These terms have specific meanings. Don't use them casually.  

## Integration Points and Boundaries  

### API Versioning  
- URL: /api/v{major}/...  
- Breaking changes require major version bump  
- Deprecation notice: 3 months minimum  
- See: docs/api-versioning.md  

### Database Migrations  
- Tool: Alembic with async support  
- Pattern: Expand-contract for zero-downtime  
- Testing: Migration dry-run required  
- Rollback: Every migration needs a down()  

### External Services  
- Circuit breakers on all external calls  
- Timeout: 30s default, configurable per service  
- Retries: Exponential backoff with jitter  
- Fallbacks: Graceful degradation required  

## What AI Must NEVER Do  

1. **Never modify test files** - Tests encode human intent  
2. **Never change API contracts** - Breaks real applications  
3. **Never alter migration files** - Data loss risk  
4. **Never commit secrets** - Use environment variables  
5. **Never assume business logic** - Always ask  
6. **Never remove AIDEV- comments** - They're there for a reason  

## Performance Considerations  

- Database queries must use indexes (run EXPLAIN)  
- N+1 queries are bugs (use DataLoader pattern)  
- Memory leaks matter (profile long-running tasks)  
- Cache invalidation needs explicit strategy  

## Getting Started  

1. Read this entire file  
2. Check docs/architecture/decisions/ for ADRs  
3. Run `make dev-setup` for local environment  
4. Try `make test-watch` for fast feedback  
5. Ask questions early and often  

Remember: We optimize for maintainability over cleverness.  
When in doubt, choose the boring solution.  
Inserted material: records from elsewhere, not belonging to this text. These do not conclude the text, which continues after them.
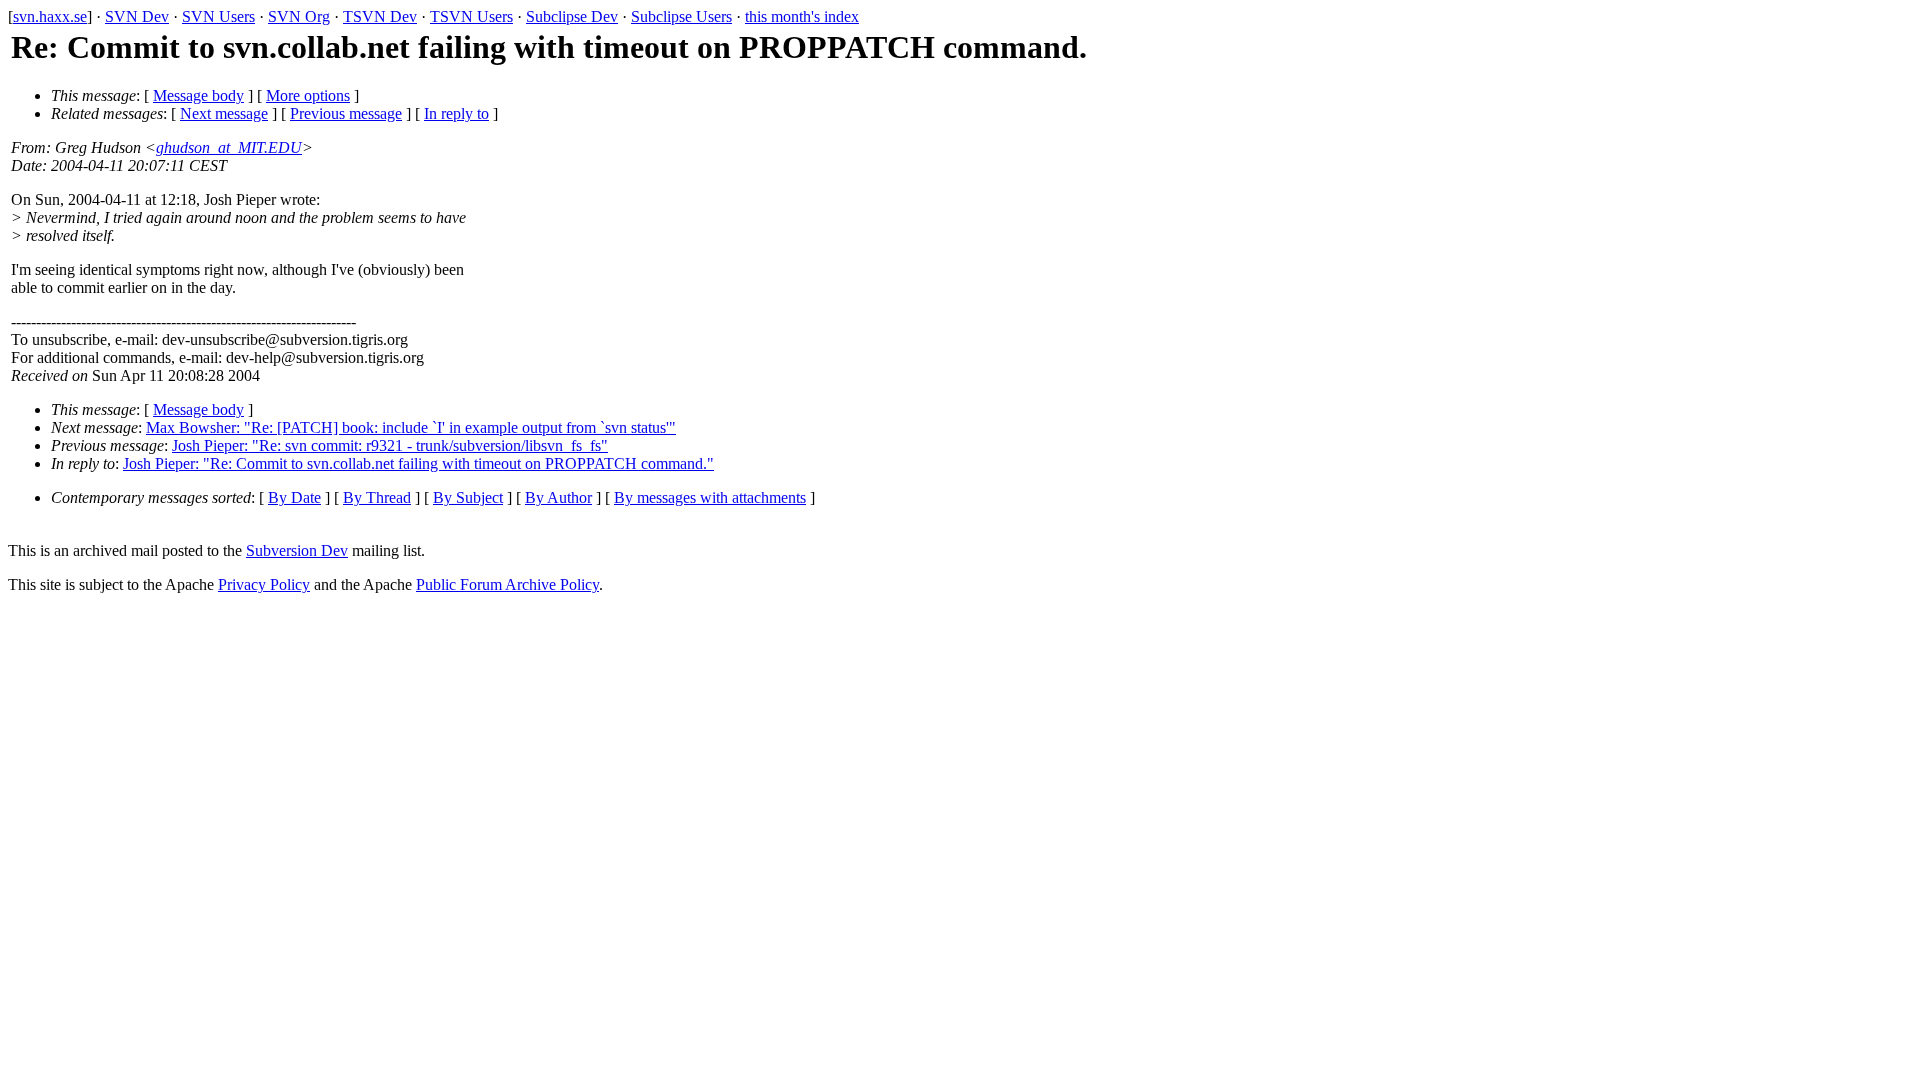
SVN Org (299, 16)
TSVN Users (471, 16)
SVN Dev (137, 16)
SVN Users (218, 16)
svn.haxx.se (50, 16)
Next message (224, 113)
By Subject (468, 497)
This document becomes the shared context between you and Claude. It’s like having a senior developer whispering guidance in Claude’s ear throughout the coding session.

Anchor Comments: Breadcrumbs at Scale

As your codebase grows, CLAUDE.md alone isn’t enough. You need inline guidance—what I call anchor comments. These serve as local context that prevents AI from making locally bad decisions.

Think of your codebase as a city and anchor comments as street signs. Without them, even smart visitors get lost. Here’s how we use them effectively:

# AIDEV-NOTE: Critical performance path - this serves 100k req/sec  
# We pre-compute these values in a background job (see workers/feed_prep.py)  
# DO NOT add database queries here  
def get_user_feed(user_id: UUID, cached_data: FeedCache) -> List[FeedItem]:  
    # The seemingly redundant list copy is intentional  
    # We need to avoid mutating the cached data  
    items = cached_data.items[:]  

    # AIDEV-TODO: Implement pagination (ticket: FEED-123)  
    # Current implementation returns all items (max 1000)  
    # Need cursor-based pagination for infinite scroll  

    # AIDEV-QUESTION: Why do we filter private items here instead of in cache?  
    # Historical context: Privacy rules can change between cache updates  
    # User might revoke access after cache was built  
    filtered = [item for item in items if user_has_access(user_id, item)]  

    return filtered  

These comments create a narrative that helps both AI and humans understand not just what the code does, but why it does it that way.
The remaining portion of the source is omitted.